▸ YOUR ASSIGNMENT:
Look for the line that contains "Click the Revert"; output that line and every line after it exactly, through the final line of the material below, and nothing else.
--- RECORDS ---
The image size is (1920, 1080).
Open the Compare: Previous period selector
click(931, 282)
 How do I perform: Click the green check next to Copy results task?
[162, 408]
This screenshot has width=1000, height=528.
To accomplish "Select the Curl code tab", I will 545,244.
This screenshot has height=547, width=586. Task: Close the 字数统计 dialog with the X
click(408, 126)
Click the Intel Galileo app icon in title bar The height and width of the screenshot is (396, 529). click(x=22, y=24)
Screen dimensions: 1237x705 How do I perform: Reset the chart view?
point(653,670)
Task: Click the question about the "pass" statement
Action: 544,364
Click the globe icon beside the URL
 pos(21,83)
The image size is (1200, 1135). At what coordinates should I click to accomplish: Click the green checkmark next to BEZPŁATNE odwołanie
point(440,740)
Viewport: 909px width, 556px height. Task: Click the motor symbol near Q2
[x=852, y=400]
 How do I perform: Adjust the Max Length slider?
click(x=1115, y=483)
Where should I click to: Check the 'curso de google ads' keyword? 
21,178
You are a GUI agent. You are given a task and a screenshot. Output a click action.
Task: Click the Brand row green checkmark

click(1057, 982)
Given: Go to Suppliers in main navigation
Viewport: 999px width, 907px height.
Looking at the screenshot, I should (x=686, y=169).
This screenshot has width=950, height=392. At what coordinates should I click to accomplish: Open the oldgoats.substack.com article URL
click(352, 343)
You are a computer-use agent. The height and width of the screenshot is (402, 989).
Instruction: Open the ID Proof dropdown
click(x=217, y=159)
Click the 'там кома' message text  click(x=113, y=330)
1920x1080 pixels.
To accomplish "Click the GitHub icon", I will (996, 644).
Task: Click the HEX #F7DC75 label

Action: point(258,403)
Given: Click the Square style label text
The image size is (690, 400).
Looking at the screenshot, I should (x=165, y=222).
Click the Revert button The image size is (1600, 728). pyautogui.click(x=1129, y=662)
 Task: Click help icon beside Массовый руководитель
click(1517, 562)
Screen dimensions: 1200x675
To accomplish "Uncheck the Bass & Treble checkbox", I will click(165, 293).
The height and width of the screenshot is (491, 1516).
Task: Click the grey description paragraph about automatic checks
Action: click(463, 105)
---
▸ REPLY:
Click the Revert button The image size is (1600, 728). pyautogui.click(x=1129, y=662)
 Task: Click help icon beside Массовый руководитель
click(1517, 562)
Screen dimensions: 1200x675
To accomplish "Uncheck the Bass & Treble checkbox", I will click(165, 293).
The height and width of the screenshot is (491, 1516).
Task: Click the grey description paragraph about automatic checks
Action: click(463, 105)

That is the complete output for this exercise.